One area that I feel most christians fail in is allowing Christ to be the lord of our lives. One thing I disagree with the baptist churches, and yes, I go to a baptist church, is they tend to focus soley on getting people saved. Getting people to "walk the isle". Yet discipleship is to correctly done.

Our church focuses on "topical" teachings instead of exojesus teachings, which is soley focusing on the scriptures. Our men's group is always looking for the next best teaching tool like "how to be a better husband" or "are you the father that you should be?" While these in themselves are not bad, we are failing to focus on the scritpures.

Anyway, my point is to be a complete christian, I must not only be saved by the grace of God through Jesus Christ, I must also study His word and become a disciple.


----------



## monkeyman1 (Dec 30, 2007)

"Anyway, my point is to be a complete christian, I must not only be saved by the grace of God through Jesus Christ, I must also study His word and become a disciple."

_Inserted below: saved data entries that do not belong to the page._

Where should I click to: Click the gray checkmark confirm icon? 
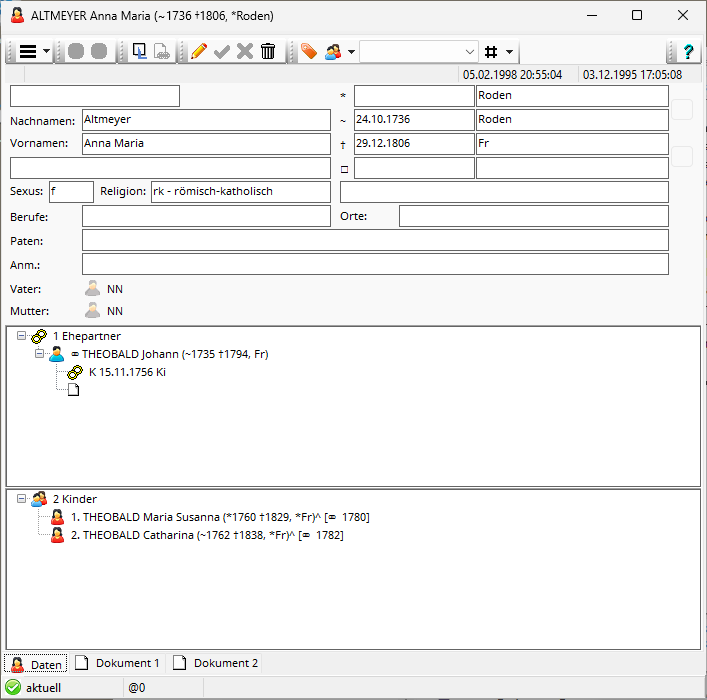(222, 52)
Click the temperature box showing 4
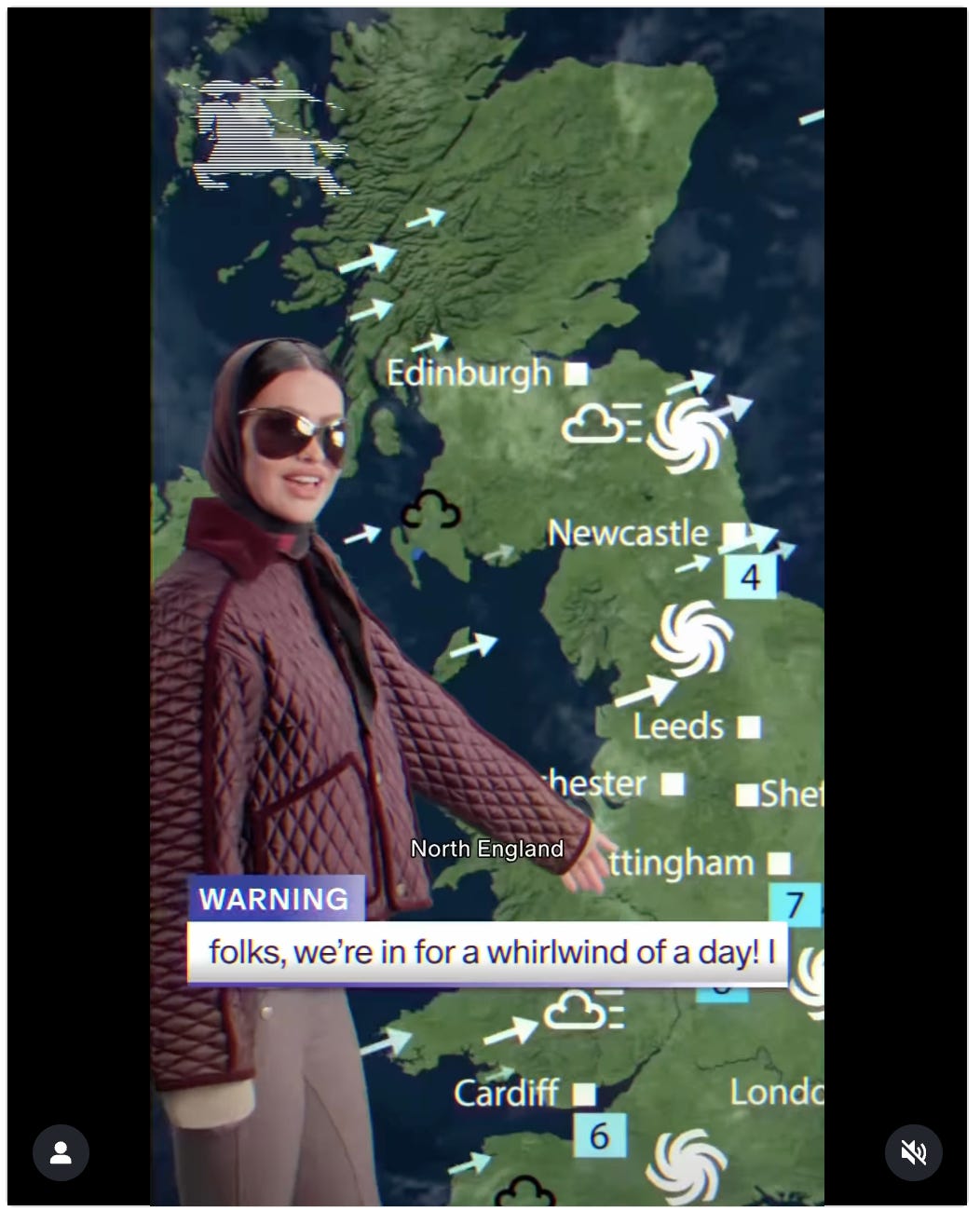980x1211 pixels. click(750, 577)
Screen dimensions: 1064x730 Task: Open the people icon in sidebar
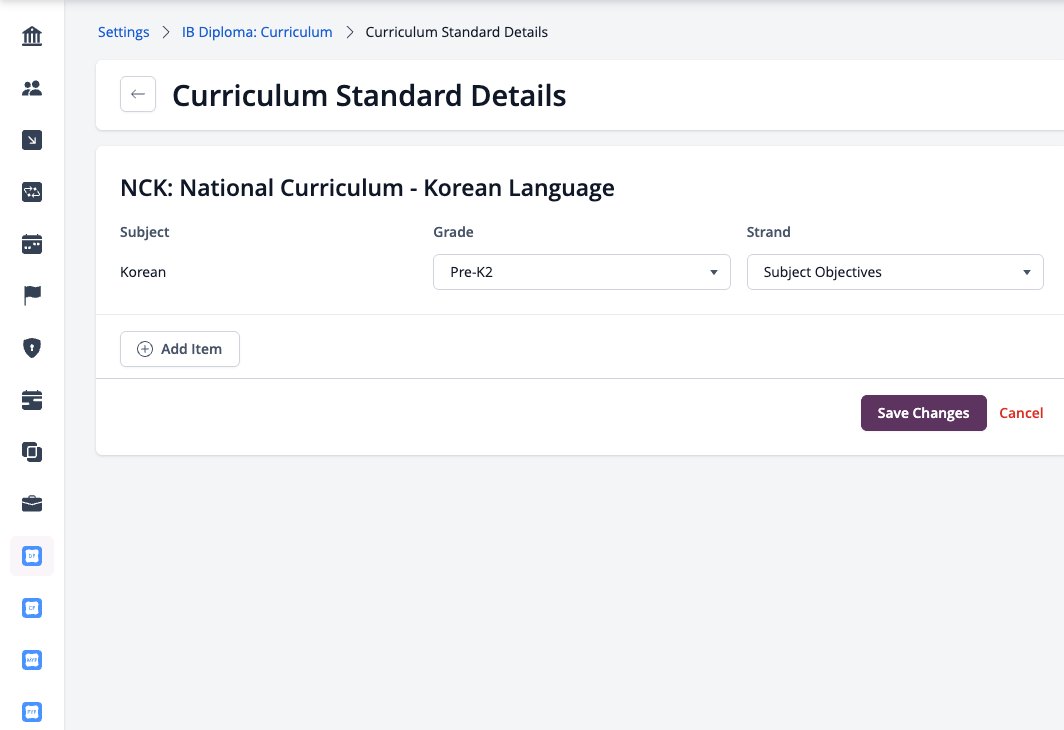tap(32, 88)
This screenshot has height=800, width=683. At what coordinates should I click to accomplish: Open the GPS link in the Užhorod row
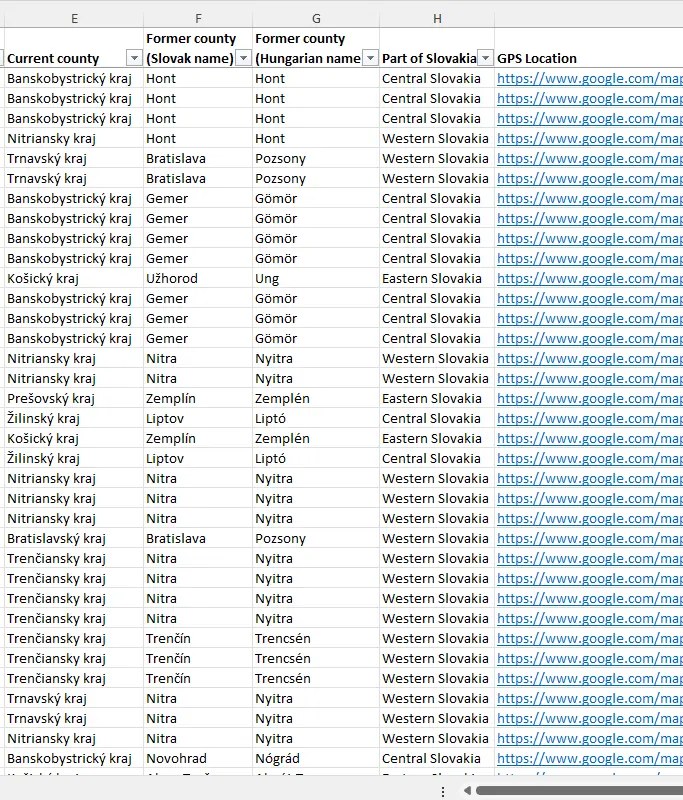589,279
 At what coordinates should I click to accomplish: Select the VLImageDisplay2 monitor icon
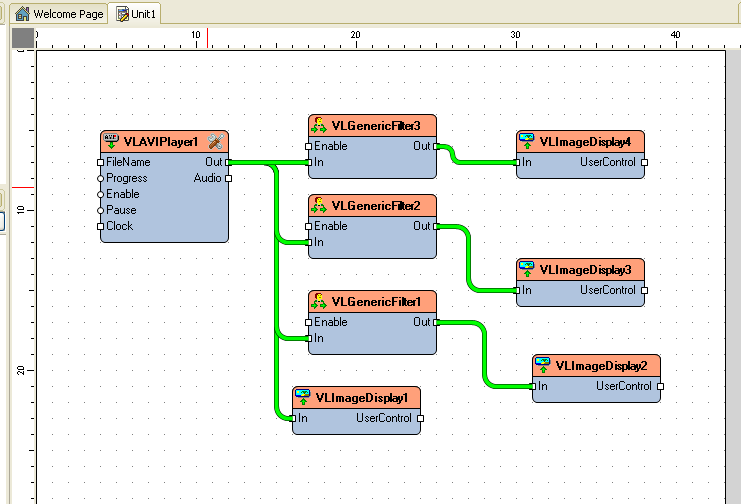tap(543, 365)
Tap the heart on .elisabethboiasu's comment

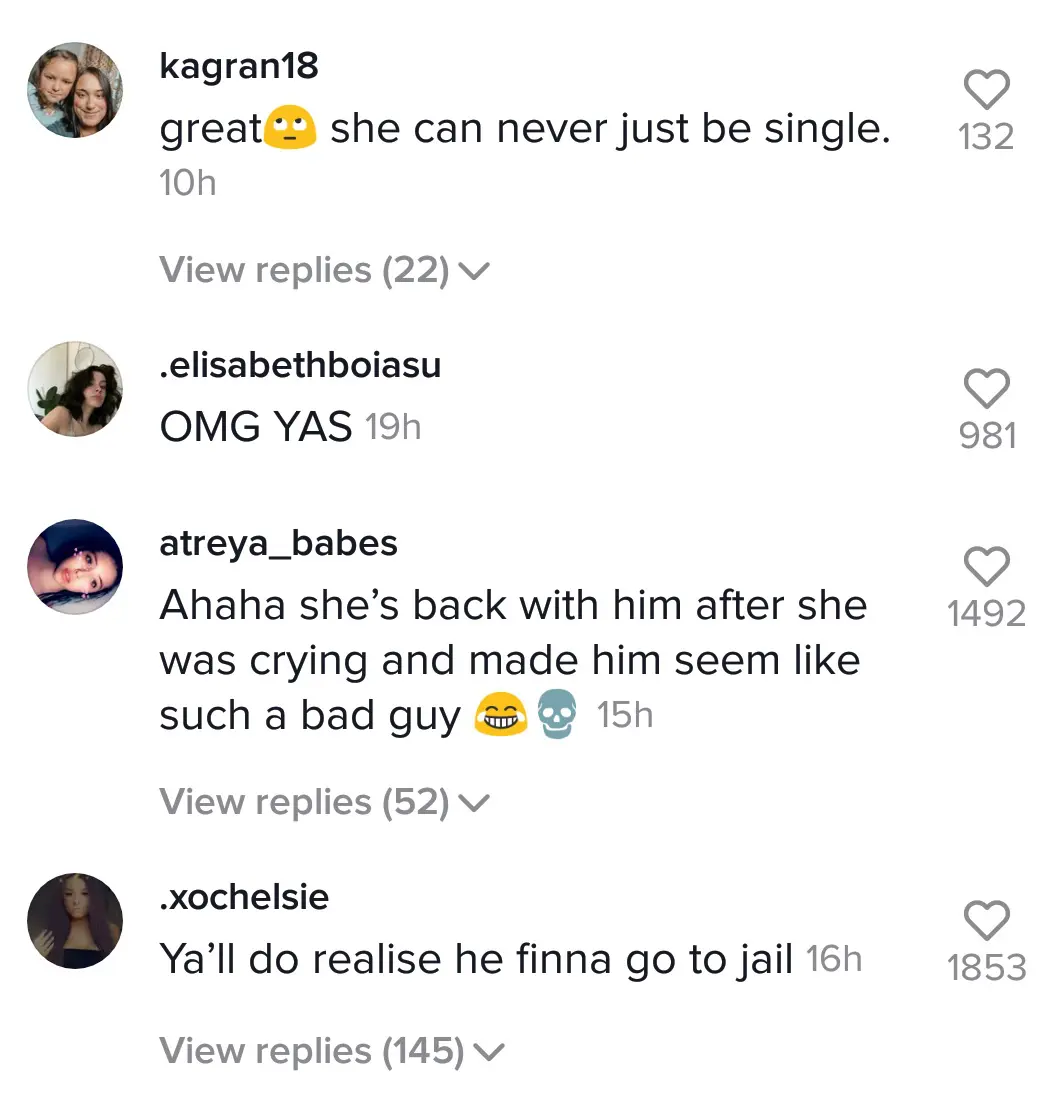point(986,388)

I knew better than to read this thread, but I did anyway. No, I won't be around to debate the right/wrong of your statement.


----------



## atcfisherman (Oct 5, 2006)

monkeyman1 said:


> "Anyway, my point is to be a complete christian, I must not only be saved by the grace of God through Jesus Christ, I must also study His word and become a disciple."
> 
> I knew better than to read this thread, but I did anyway. No, I won't be around to debate the right/wrong of your statement.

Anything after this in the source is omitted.